Was Franklin a serial killer? Further research on the bones showed that some of them had been sawed through, had scalpel marks or were drilled into. Thus, it wasn’t murder but rather an anatomical study. And, it wasn’t Franklin; it was his friend William Hewson.
Hewson was the student of William Hunter, an anatomist. That is, until the pair had a disagreement and Hewson chose to continue studying on his own. At this point in time, anatomy was in its infancy; but, the ethical and social morals of then didn’t like it. So, it was legally difficult to get a constant stream of human bodies. Thus, Hunter, Hewson and others in this field would rob graves – either digging the corpses up themselves or hiring professionals to do it for them – in order to get their “specimens”.
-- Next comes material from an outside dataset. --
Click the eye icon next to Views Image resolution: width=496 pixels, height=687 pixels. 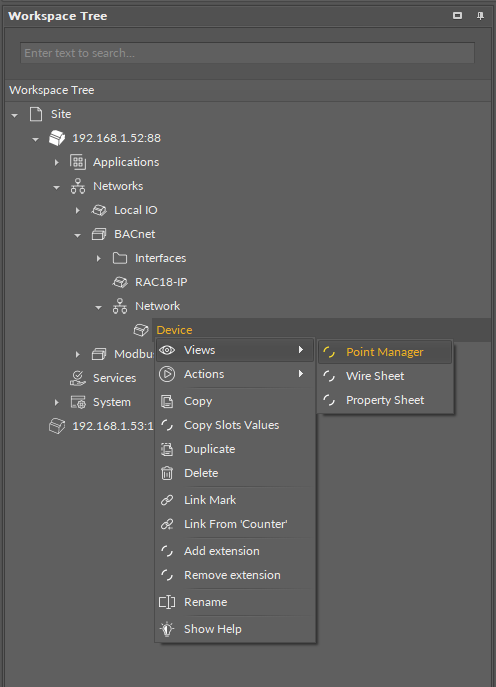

Researchers believe the 36 Craven Street home was the place where Hewson set up his anatomy lab. Hewson’s mother-in-law was the landlord, the tenant was someone he trusted and he had a number of sources he could turn to for corpses. Bodies were moved from their gravesites and transported to either the wharf on one side or from the gallows on the other side. When through with the corpses, Hewson buried the remaining body parts in the home’s basement instead of trying to dispose of them, which could have ended in legal troubles if he was caught.
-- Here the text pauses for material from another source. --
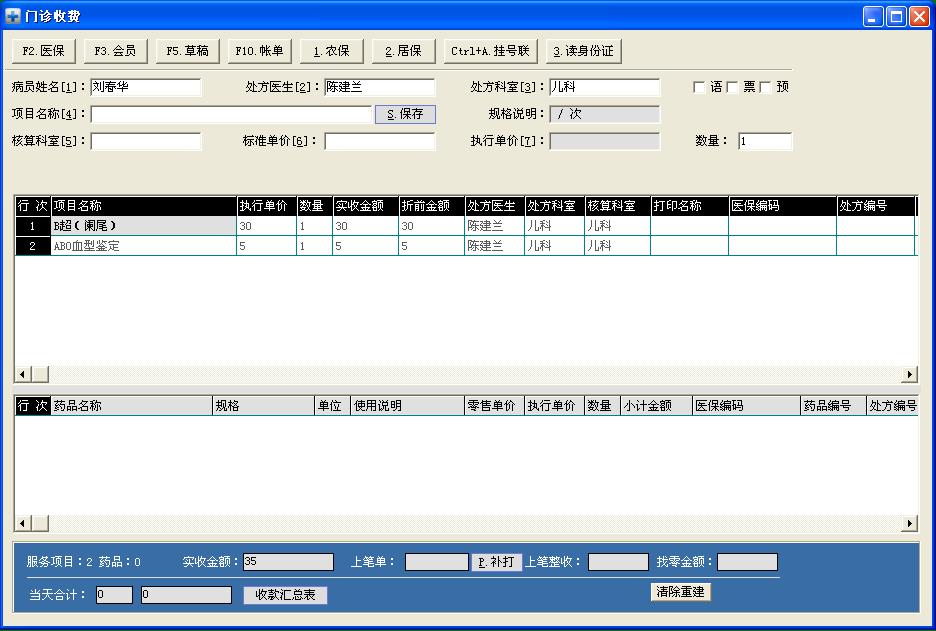The height and width of the screenshot is (631, 936).
Task: Focus the 项目名称 input field
Action: point(231,114)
Was Franklin involved? The jury is still out on that! Speculation still abounds for the Friends of Benjamin Franklin group. Franklin might have known what was taking place in the home but may not have actively participated in the dissection. After all, Franklin wasn’t as concerned with medicine as he was with physics.
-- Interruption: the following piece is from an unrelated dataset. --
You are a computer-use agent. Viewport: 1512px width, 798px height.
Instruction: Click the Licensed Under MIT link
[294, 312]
Of course, it is possible that Franklin had no idea about the dissections, as he might have not been in the home when they were occurring. Evidence has revealed that Franklin permitted Hewson to use the home while he lived elsewhere with the landlady.
The year Franklin returned to North America, Hewson died from an infection. It happened after he accidentally cut himself while he dissected a decaying body.